Ben : Je suis d’accord. Comme le dollar est sous pression, je vous rendrai visite cette année au lieu que vous veniez ici.

Brian : La première pinte est pour moi.

Comme vous l’avez demandé…

Q. : La récente flambée des taux des obligations du Trésor américain a-t-elle marqué le début d’une fuite massive des actifs américains? Le dollar américain risque-t-il de perdre son statut de monnaie de réserve?

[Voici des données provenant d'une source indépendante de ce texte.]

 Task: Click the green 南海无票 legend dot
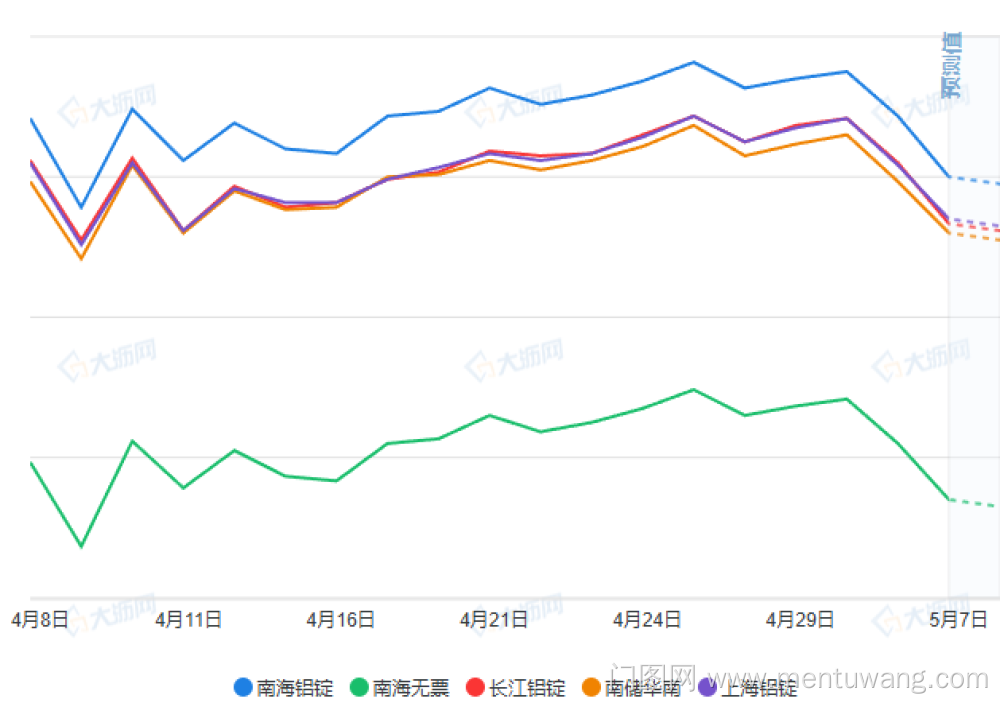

R. : La flambée des taux semble avoir été de nature plus technique, y compris le dénouement de ce qu’on appelle les opérations sur la base. En fait, le taux des obligations du Trésor américain à 10 ans n’est que légèrement supérieur à la moyenne des deux dernières années15. Pour ce qui est du statut de monnaie de réserve, il ne semble pas y avoir de solution de rechange viable au dollar américain.

Sur la route

Mes voyages m’ont amené à Los Angeles, à la conférence Barron’s Top Teams. Mon vol a eu lieu le mercredi 9 avril, le jour où les droits de douane réciproques ont été suspendus. Heureusement, l’avion était équipé d’une connexion Wi-Fi, sinon j’aurais gaspillé mes efforts sur un travail qui aurait été immédiatement caduc.

Notes de bas de page

  • 1

    Source : Bloomberg L.P., du 1er janvier 1994 au 31 décembre 2024. Environ 15 % des meilleurs jours ont été enregistrés durant la débâcle technologique (du 28 févr. 2000 au 30 nov. 2002); environ 40 % durant la grande crise financière (du 30 oct. 2007 au 31 mars 2009); –25 % durant la COVID-19 (du 31 janv. 2020 au 31 déc. 2022).

  • 2

    Source : Bloomberg L.P., au 17 avril 2025. Le taux des obligations du Trésor américain à 10 ans est passé de 3,99 % le 4 avril à 4,49 % le 11 avril. 

  • 3

    Source : Bloomberg L.P., au 17 avril 2025, sur la base du rendement de 9,5 % de l’indice S&P 500 au 9 avril 2025.

  • 4

    Source : Bloomberg L.P., au 17 avril 2025, selon le ratio cours/bénéfice de l’indice S&P 500.

  • 5

    Source : Bloomberg L.P., au 17 avril 2025, selon les ratios cours/bénéfice de l’indice de valeur Russell 1000 (17,9x), de l’indice Russell Midcap (19,5x) et de l’indice MSCI Europe (14,2x). Le ratio cours/bénéfice actuel de l’indice S&P 500 est de 22,6.

  • 6

    Source : Bloomberg L.P. L’indice S&P 500 a reculé de 34 % entre son sommet et son creux entre le 19 février 2020 et le 23 mars 2020. 

  • 7

    Source : Bloomberg. L’indice S&P 500 a reculé de 19 % entre son sommet et son creux entre le 19 février 2025 et le 8 avril 2025.

  • 8

    Source : Bloomberg L.P., au 21 avril 2025, selon le rendement de l’indice S&P 500 du 21 avril 1995 au 21 avril 2025.

  • 9

    Source : The Independent, au 9 avril 2025.

  • 10

    Source : Banque mondiale, au 31 décembre 2024.

  • 11

    Source : Bloomberg L.P., au 21 avril 2025, selon le rendement sur un jour de l’indice S&P 500 (-2,39 %), de l’indice Bloomberg US Treasury (-0,39 %) et de l’indice Bloomberg US Dollar (-0,70 %).

  • 12

    Source : Bloomberg L.P., au 16 avril 2025.

  • 13

    Source : Bloomberg L.P, au 17 avril 2025, selon le rendement de l’indice MSCI Europe couvert en dollars américains, vise à reproduire le rendement de l’indice MSCI Europe, mais l’exposition aux devises est couverte en dollars américains. Il a enregistré un rendement annualisé de 7,1 % par année depuis le vote sur le Brexit du 23 juin 2016 et au 17 avril 2025. (L’indice MSCI Europe reflète la représentation des grandes et moyennes capitalisations dans un univers de marchés développés en Europe.) 

  • 14

    Le terme « moment Liz Truss » désigne une situation où des décisions politiques ou économiques audacieuses entraînent de fortes turbulences sur les marchés et une perte de confiance. Cette expression découle du bref mandat de Liz Truss en qualité de Première ministre du Royaume-Uni en 2022.

  • 15

    Source : Bloomberg, au 21 avril 2025. Le taux des obligations du Trésor américain à 10 ans a clôturé à 4,38 % le 21 avril 2025, comparativement à une moyenne sur deux ans de 4,20 %.